Years of crude exploitation can lead to enormous reservoir pressure decline in mature fields, leaving a huge amount of oil still in place that can only be exploited with new technologies. Once a mature field has reached an extremely low pore pressure, the target formation should be drilled in an underbalanced condition (with a drilling fluid pressure of less than the formation pore pressure) to reduce the risk of lost circulation, and most importantly, to reduce formation damage and increase productivity. Pore pressures as low as 800 psi at 5,500 ft true vertical depth (TVD) have been measured in matured fields. This is equivalent to a hydrostatic column of drilling fluid of 2.7 lb/gal density. To reach the underbalanced drilling condition in such a depleted reservoir, the ECD of the drilling fluid must be less than 2.7 lb/gal. Conventional drilling fluids are out of this range; therefore, the use of low-density drilling fluids, such as foams, is needed.

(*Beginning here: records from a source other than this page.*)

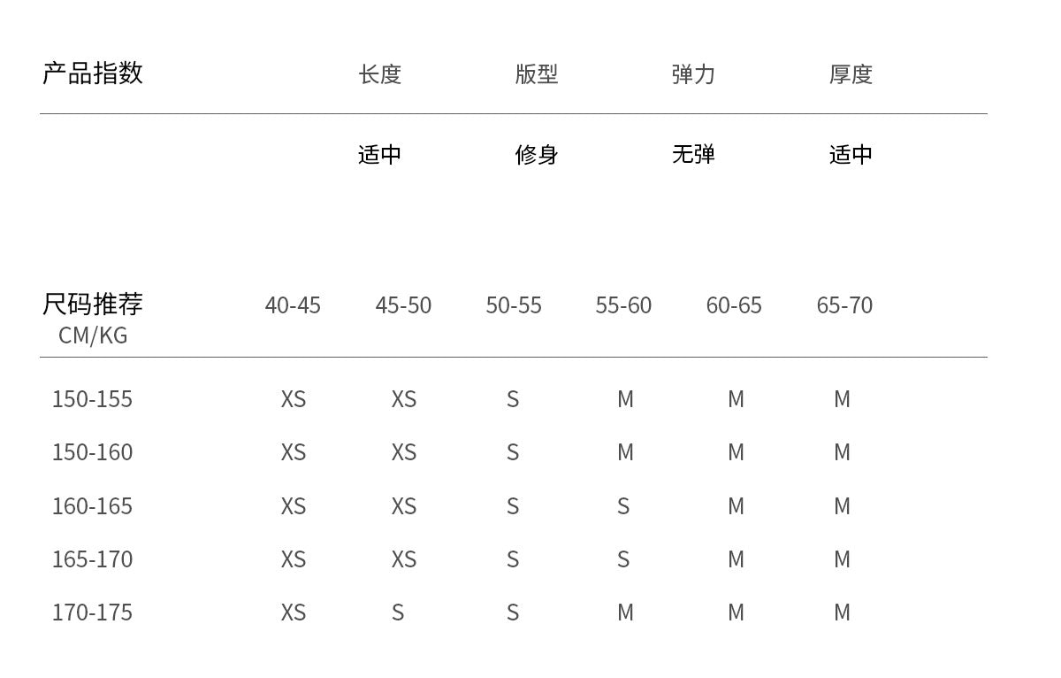Click the 产品指数 heading
Image resolution: width=1061 pixels, height=678 pixels.
92,73
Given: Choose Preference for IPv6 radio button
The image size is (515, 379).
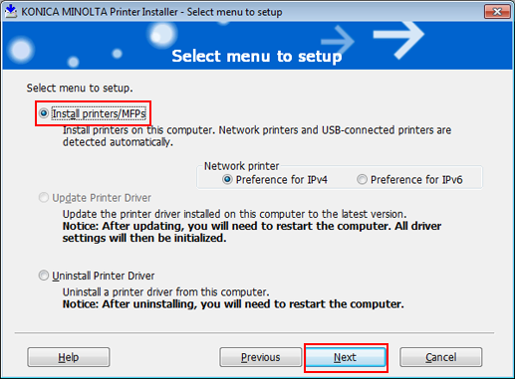Looking at the screenshot, I should (362, 180).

Drilling fluids must provide good cuttings transport, among other things. In addition, when the hole is drilled, the in-situ original stresses change near the wellbore, and the drilling fluid pressure (or density) must somehow "replace" the support lost by removing the original volume of rock. In conventional overbalanced drilling, the drilling fluid pressure (or density) is usually high enough to provide this support. On the other hand, it is necessary to establish whether low-density fluids used for underbalanced drilling in highly depleted reservoirs will provide the pressure needed by the formation to keep it stable. If not, underbalanced drilling is not technically possible, and the minimum drilling fluid density (and pressure) will be established by the formation minimum collapse pressure obtained with rock-mechanics approaches.

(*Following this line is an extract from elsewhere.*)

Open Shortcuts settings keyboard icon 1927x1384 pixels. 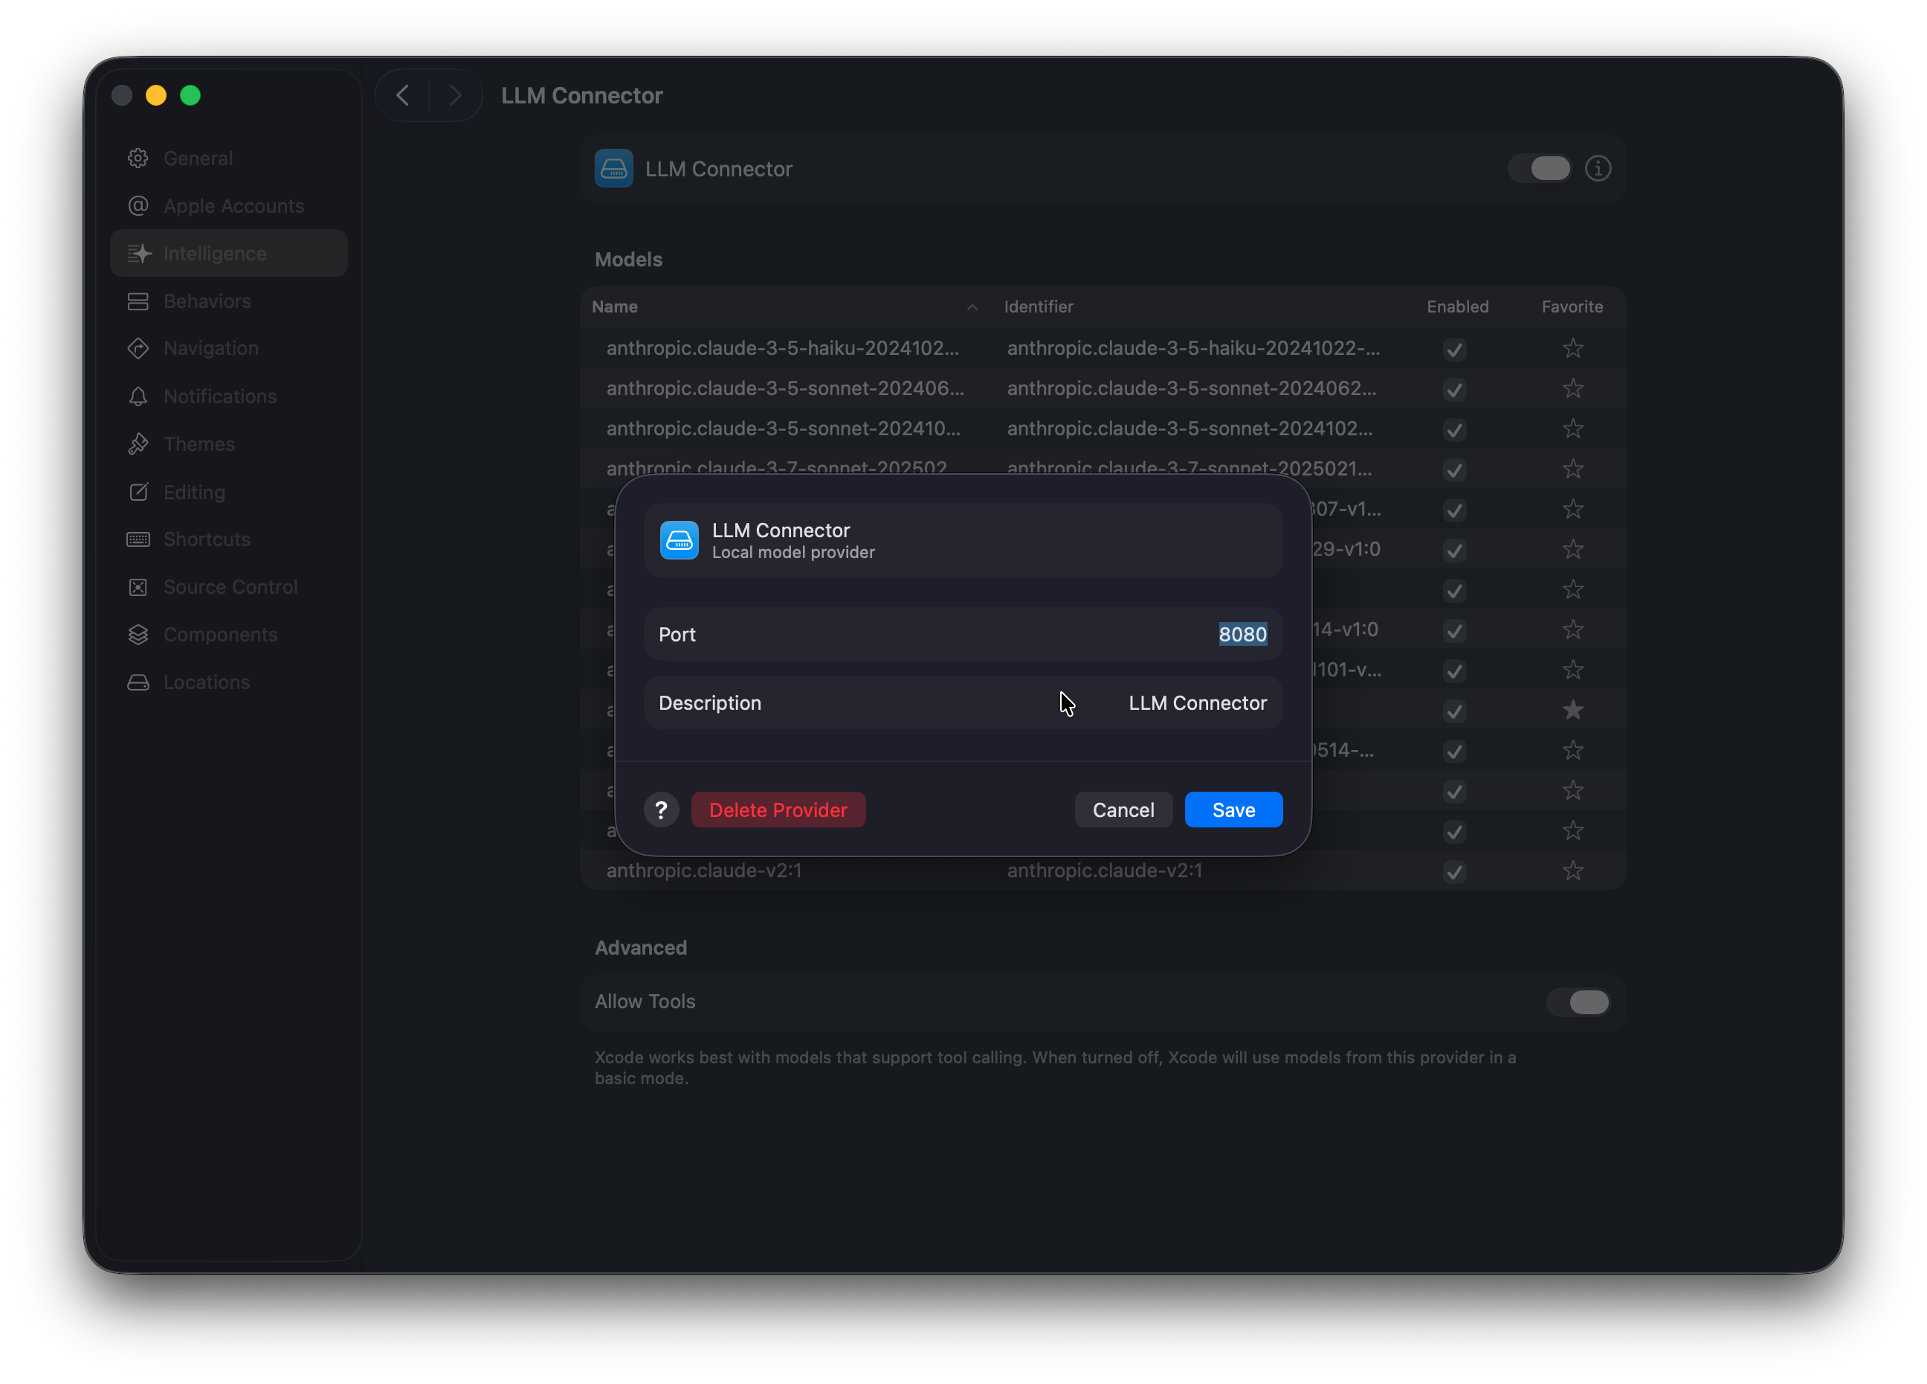coord(138,539)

The main scope of this paper is to present the wellbore stability simulations performed in a highly depleted reservoir in Lake Maracaibo, Venezuela, to decide the feasibility of using underbalanced drilling technology. The field behavior of four wells drilled in underbalanced conditions is summarized. Benefits such as increase of rate of penetration, no drilling time lost because of lost circulation or stuck pipe, and most importantly, huge productivity increases were obtained in comparison with conventional overbalanced drilling.

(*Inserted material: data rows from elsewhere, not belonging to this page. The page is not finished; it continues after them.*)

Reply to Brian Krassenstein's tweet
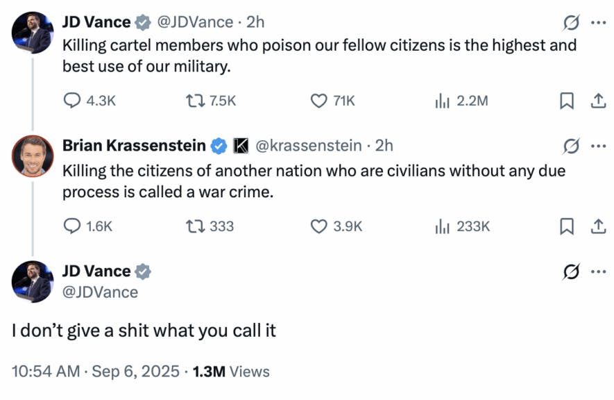This screenshot has height=400, width=614. point(72,226)
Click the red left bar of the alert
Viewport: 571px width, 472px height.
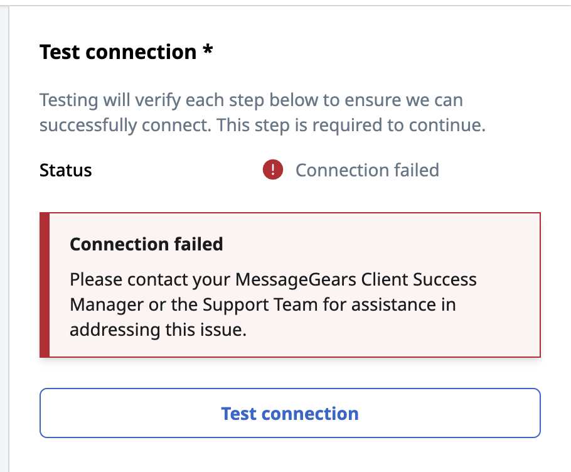tap(45, 285)
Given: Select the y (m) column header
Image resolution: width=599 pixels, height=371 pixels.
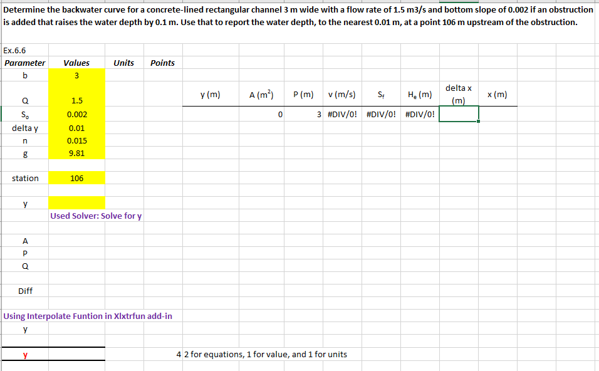Looking at the screenshot, I should tap(211, 94).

Background and Technological Challenge
Many horizontal wells in a highly depleted reservoir in western Venezuela were drilled in an overbalanced and near-balanced condition, at pressures greater than the in-situ reservoir pore pressure. Lost-circulation problems and stuck pipes raised drilling costs, reducing the project's profitability. In addition, the expected productivity increases were seldom reached. Therefore, real underbalanced drilling technology was proposed to increase reservoir productivity. The challenge for the rock-mechanics team was to define the risk of wellbore instability when drilling in an underbalanced condition with ECDs as low as 2.0 lb/gal. In such a condition, the rock must be sufficiently strong to resist most of the redistributed stresses. Technology implementation was decided based on wellbore stability calculations and results.
Rock Mechanics Data
Wellbore stability in sandstone depends on many factors, such as wellbore geometry (azimuth, inclination, and diameter), current formation pore pressure, original in-situ field stress (magnitude and direction), geomechanical properties of the rock (including its geological particularities), and the ECD. Well geometry and drilling fluid density may be selected to reduce wellbore stability problems, such as high deformations, wellbore breakouts, washouts, and lost circulation caused by induced drilling fractures.
Acoustic image logs, multipolar sonic logs, six arm-oriented caliper logs, density logs, minifrac tests, and rock mechanical laboratory tests on rock cores were used to obtain the required information for stability analysis.